(Beginning of Material shown)

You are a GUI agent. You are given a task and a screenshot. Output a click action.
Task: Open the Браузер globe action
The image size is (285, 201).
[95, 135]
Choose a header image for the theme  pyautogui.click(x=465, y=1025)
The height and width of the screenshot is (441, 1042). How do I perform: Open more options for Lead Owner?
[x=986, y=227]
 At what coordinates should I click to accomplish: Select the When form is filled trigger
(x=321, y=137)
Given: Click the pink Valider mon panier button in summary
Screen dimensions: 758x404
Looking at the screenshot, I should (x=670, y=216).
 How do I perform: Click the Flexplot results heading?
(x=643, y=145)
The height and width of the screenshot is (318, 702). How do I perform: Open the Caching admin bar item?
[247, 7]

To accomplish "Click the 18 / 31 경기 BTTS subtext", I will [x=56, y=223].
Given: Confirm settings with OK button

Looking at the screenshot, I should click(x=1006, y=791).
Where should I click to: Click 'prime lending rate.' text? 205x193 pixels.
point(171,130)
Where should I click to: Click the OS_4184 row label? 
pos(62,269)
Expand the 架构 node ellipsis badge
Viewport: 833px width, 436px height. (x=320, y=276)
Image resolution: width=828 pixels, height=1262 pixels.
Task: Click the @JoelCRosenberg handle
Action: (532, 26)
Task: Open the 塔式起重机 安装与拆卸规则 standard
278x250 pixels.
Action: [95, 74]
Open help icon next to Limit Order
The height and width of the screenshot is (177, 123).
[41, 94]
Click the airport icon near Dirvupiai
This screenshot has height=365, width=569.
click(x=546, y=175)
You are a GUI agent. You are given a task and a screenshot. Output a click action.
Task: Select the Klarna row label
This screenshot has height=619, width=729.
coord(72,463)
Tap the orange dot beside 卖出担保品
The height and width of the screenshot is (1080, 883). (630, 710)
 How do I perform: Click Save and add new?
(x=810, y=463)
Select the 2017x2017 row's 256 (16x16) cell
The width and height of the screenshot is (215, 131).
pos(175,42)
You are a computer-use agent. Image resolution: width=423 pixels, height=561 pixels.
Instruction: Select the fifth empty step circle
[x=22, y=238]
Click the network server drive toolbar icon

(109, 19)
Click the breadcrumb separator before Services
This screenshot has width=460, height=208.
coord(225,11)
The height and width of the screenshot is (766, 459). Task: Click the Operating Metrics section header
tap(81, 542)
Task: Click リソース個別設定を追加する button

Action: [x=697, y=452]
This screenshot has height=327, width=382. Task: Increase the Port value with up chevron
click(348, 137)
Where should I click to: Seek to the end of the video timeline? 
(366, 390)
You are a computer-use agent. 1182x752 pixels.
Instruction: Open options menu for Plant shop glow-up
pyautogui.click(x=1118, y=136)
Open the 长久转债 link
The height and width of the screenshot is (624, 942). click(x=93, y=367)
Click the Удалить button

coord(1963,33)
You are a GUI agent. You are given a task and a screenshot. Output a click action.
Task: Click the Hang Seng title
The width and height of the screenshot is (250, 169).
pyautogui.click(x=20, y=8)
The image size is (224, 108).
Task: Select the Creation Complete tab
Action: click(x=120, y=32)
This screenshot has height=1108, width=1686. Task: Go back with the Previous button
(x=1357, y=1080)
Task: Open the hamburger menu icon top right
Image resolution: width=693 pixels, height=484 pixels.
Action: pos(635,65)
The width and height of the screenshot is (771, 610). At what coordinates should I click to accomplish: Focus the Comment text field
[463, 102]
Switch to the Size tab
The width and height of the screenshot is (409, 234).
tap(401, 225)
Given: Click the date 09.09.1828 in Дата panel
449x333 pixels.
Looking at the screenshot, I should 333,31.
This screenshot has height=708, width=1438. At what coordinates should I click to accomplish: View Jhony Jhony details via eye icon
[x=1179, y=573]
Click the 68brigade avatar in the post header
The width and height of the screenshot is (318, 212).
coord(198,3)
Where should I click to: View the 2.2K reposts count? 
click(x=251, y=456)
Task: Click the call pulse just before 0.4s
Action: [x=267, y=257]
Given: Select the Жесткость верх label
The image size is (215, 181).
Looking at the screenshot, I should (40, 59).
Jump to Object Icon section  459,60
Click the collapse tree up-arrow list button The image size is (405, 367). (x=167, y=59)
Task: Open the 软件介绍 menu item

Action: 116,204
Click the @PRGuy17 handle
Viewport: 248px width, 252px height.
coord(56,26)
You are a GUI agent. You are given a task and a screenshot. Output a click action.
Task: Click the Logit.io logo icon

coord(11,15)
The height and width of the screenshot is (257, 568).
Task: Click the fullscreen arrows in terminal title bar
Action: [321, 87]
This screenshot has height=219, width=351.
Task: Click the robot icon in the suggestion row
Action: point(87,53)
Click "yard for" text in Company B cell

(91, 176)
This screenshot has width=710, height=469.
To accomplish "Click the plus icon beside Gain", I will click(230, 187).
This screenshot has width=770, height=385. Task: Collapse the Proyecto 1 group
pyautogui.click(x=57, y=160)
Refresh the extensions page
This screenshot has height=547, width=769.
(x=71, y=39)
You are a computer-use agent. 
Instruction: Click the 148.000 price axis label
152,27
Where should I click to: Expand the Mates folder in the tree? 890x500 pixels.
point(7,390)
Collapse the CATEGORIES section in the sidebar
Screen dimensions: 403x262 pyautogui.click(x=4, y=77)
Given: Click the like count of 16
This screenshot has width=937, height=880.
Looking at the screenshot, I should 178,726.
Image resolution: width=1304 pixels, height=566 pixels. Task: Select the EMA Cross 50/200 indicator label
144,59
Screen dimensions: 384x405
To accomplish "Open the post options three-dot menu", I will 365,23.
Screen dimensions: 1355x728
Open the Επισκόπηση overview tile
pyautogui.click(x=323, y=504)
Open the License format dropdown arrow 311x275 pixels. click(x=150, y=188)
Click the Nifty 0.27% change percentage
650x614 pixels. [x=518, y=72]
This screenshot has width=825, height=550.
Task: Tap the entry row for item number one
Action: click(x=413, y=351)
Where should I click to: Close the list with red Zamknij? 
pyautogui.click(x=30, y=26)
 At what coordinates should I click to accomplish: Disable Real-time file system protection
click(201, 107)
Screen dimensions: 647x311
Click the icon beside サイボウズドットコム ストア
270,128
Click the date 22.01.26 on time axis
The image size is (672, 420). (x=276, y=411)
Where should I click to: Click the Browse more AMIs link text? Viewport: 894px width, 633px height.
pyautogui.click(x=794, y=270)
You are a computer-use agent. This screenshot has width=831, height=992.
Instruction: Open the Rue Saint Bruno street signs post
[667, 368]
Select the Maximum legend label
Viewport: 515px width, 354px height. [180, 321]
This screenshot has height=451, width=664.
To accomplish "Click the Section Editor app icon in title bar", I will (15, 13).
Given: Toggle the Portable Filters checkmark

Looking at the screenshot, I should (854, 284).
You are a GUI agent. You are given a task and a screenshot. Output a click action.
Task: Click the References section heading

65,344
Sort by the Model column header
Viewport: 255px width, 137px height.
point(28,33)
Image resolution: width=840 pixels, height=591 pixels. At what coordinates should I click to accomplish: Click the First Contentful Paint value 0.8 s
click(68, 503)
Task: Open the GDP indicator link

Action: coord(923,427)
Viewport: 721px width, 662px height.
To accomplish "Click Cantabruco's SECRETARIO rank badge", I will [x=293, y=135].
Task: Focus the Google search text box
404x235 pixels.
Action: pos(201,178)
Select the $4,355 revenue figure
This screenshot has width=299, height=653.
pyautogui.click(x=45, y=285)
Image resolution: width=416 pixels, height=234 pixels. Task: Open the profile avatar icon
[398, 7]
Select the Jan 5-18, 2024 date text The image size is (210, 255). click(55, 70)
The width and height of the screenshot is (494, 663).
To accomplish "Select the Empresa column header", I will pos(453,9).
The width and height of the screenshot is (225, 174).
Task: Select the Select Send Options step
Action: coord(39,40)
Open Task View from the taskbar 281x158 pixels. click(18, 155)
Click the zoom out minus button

(End of Material shown)

> [About this task] Set down the entries again, exactly as they stand above.

> [Answer space]
You are a GUI agent. You are given a task and a screenshot. Output a click action.
Task: Open the Браузер globe action
The image size is (285, 201).
[95, 135]
Choose a header image for the theme  pyautogui.click(x=465, y=1025)
The height and width of the screenshot is (441, 1042). How do I perform: Open more options for Lead Owner?
[x=986, y=227]
 At what coordinates should I click to accomplish: Select the When form is filled trigger
(x=321, y=137)
Given: Click the pink Valider mon panier button in summary
Screen dimensions: 758x404
Looking at the screenshot, I should (x=670, y=216).
 How do I perform: Click the Flexplot results heading?
(x=643, y=145)
The height and width of the screenshot is (318, 702). How do I perform: Open the Caching admin bar item?
[247, 7]

To accomplish "Click the 18 / 31 경기 BTTS subtext", I will [x=56, y=223].
Given: Confirm settings with OK button

Looking at the screenshot, I should click(x=1006, y=791).
Where should I click to: Click 'prime lending rate.' text? 205x193 pixels.
point(171,130)
Where should I click to: Click the OS_4184 row label? 
pos(62,269)
Expand the 架构 node ellipsis badge
Viewport: 833px width, 436px height. (x=320, y=276)
Image resolution: width=828 pixels, height=1262 pixels.
Task: Click the @JoelCRosenberg handle
Action: (532, 26)
Task: Open the 塔式起重机 安装与拆卸规则 standard
278x250 pixels.
Action: [95, 74]
Open help icon next to Limit Order
The height and width of the screenshot is (177, 123).
[41, 94]
Click the airport icon near Dirvupiai
This screenshot has height=365, width=569.
click(x=546, y=175)
You are a GUI agent. You are given a task and a screenshot. Output a click action.
Task: Select the Klarna row label
This screenshot has height=619, width=729.
coord(72,463)
Tap the orange dot beside 卖出担保品
The height and width of the screenshot is (1080, 883). (630, 710)
 How do I perform: Click Save and add new?
(x=810, y=463)
Select the 2017x2017 row's 256 (16x16) cell
The width and height of the screenshot is (215, 131).
pos(175,42)
You are a computer-use agent. Image resolution: width=423 pixels, height=561 pixels.
Instruction: Select the fifth empty step circle
[x=22, y=238]
Click the network server drive toolbar icon

(109, 19)
Click the breadcrumb separator before Services
This screenshot has width=460, height=208.
coord(225,11)
The height and width of the screenshot is (766, 459). Task: Click the Operating Metrics section header
tap(81, 542)
Task: Click リソース個別設定を追加する button

Action: [x=697, y=452]
This screenshot has height=327, width=382. Task: Increase the Port value with up chevron
click(348, 137)
Where should I click to: Seek to the end of the video timeline? 
(366, 390)
You are a computer-use agent. 1182x752 pixels.
Instruction: Open options menu for Plant shop glow-up
pyautogui.click(x=1118, y=136)
Open the 长久转债 link
The height and width of the screenshot is (624, 942). click(x=93, y=367)
Click the Удалить button

coord(1963,33)
You are a GUI agent. You are given a task and a screenshot. Output a click action.
Task: Click the Hang Seng title
The width and height of the screenshot is (250, 169).
pyautogui.click(x=20, y=8)
The image size is (224, 108).
Task: Select the Creation Complete tab
Action: click(x=120, y=32)
This screenshot has height=1108, width=1686. Task: Go back with the Previous button
(x=1357, y=1080)
Task: Open the hamburger menu icon top right
Image resolution: width=693 pixels, height=484 pixels.
Action: pos(635,65)
The width and height of the screenshot is (771, 610). At what coordinates should I click to accomplish: Focus the Comment text field
[463, 102]
Switch to the Size tab
The width and height of the screenshot is (409, 234).
tap(401, 225)
Given: Click the date 09.09.1828 in Дата panel
449x333 pixels.
Looking at the screenshot, I should 333,31.
This screenshot has height=708, width=1438. At what coordinates should I click to accomplish: View Jhony Jhony details via eye icon
[x=1179, y=573]
Click the 68brigade avatar in the post header
The width and height of the screenshot is (318, 212).
coord(198,3)
Where should I click to: View the 2.2K reposts count? 
click(x=251, y=456)
Task: Click the call pulse just before 0.4s
Action: [x=267, y=257]
Given: Select the Жесткость верх label
The image size is (215, 181).
Looking at the screenshot, I should (40, 59).
Jump to Object Icon section  459,60
Click the collapse tree up-arrow list button The image size is (405, 367). (x=167, y=59)
Task: Open the 软件介绍 menu item

Action: 116,204
Click the @PRGuy17 handle
Viewport: 248px width, 252px height.
coord(56,26)
You are a GUI agent. You are given a task and a screenshot. Output a click action.
Task: Click the Logit.io logo icon

coord(11,15)
The height and width of the screenshot is (257, 568).
Task: Click the fullscreen arrows in terminal title bar
Action: [321, 87]
This screenshot has height=219, width=351.
Task: Click the robot icon in the suggestion row
Action: point(87,53)
Click "yard for" text in Company B cell

(91, 176)
This screenshot has width=710, height=469.
To accomplish "Click the plus icon beside Gain", I will click(230, 187).
This screenshot has width=770, height=385. Task: Collapse the Proyecto 1 group
pyautogui.click(x=57, y=160)
Refresh the extensions page
This screenshot has height=547, width=769.
(x=71, y=39)
You are a computer-use agent. 
Instruction: Click the 148.000 price axis label
152,27
Where should I click to: Expand the Mates folder in the tree? 890x500 pixels.
point(7,390)
Collapse the CATEGORIES section in the sidebar
Screen dimensions: 403x262 pyautogui.click(x=4, y=77)
Given: Click the like count of 16
This screenshot has width=937, height=880.
Looking at the screenshot, I should 178,726.
Image resolution: width=1304 pixels, height=566 pixels. Task: Select the EMA Cross 50/200 indicator label
144,59
Screen dimensions: 384x405
To accomplish "Open the post options three-dot menu", I will 365,23.
Screen dimensions: 1355x728
Open the Επισκόπηση overview tile
pyautogui.click(x=323, y=504)
Open the License format dropdown arrow 311x275 pixels. click(x=150, y=188)
Click the Nifty 0.27% change percentage
650x614 pixels. [x=518, y=72]
This screenshot has width=825, height=550.
Task: Tap the entry row for item number one
Action: click(x=413, y=351)
Where should I click to: Close the list with red Zamknij? 
pyautogui.click(x=30, y=26)
 At what coordinates should I click to accomplish: Disable Real-time file system protection
click(201, 107)
Screen dimensions: 647x311
Click the icon beside サイボウズドットコム ストア
270,128
Click the date 22.01.26 on time axis
The image size is (672, 420). (x=276, y=411)
Where should I click to: Click the Browse more AMIs link text? Viewport: 894px width, 633px height.
pyautogui.click(x=794, y=270)
You are a computer-use agent. This screenshot has width=831, height=992.
Instruction: Open the Rue Saint Bruno street signs post
[667, 368]
Select the Maximum legend label
Viewport: 515px width, 354px height. [180, 321]
This screenshot has height=451, width=664.
To accomplish "Click the Section Editor app icon in title bar", I will (15, 13).
Given: Toggle the Portable Filters checkmark

Looking at the screenshot, I should (854, 284).
You are a GUI agent. You are given a task and a screenshot. Output a click action.
Task: Click the References section heading

65,344
Sort by the Model column header
Viewport: 255px width, 137px height.
point(28,33)
Image resolution: width=840 pixels, height=591 pixels. At what coordinates should I click to accomplish: Click the First Contentful Paint value 0.8 s
click(68, 503)
Task: Open the GDP indicator link

Action: coord(923,427)
Viewport: 721px width, 662px height.
To accomplish "Click Cantabruco's SECRETARIO rank badge", I will [x=293, y=135].
Task: Focus the Google search text box
404x235 pixels.
Action: pos(201,178)
Select the $4,355 revenue figure
This screenshot has width=299, height=653.
pyautogui.click(x=45, y=285)
Image resolution: width=416 pixels, height=234 pixels. Task: Open the profile avatar icon
[398, 7]
Select the Jan 5-18, 2024 date text The image size is (210, 255). click(55, 70)
The width and height of the screenshot is (494, 663).
To accomplish "Select the Empresa column header", I will pos(453,9).
The width and height of the screenshot is (225, 174).
Task: Select the Select Send Options step
Action: coord(39,40)
Open Task View from the taskbar 281x158 pixels. click(18, 155)
Click the zoom out minus button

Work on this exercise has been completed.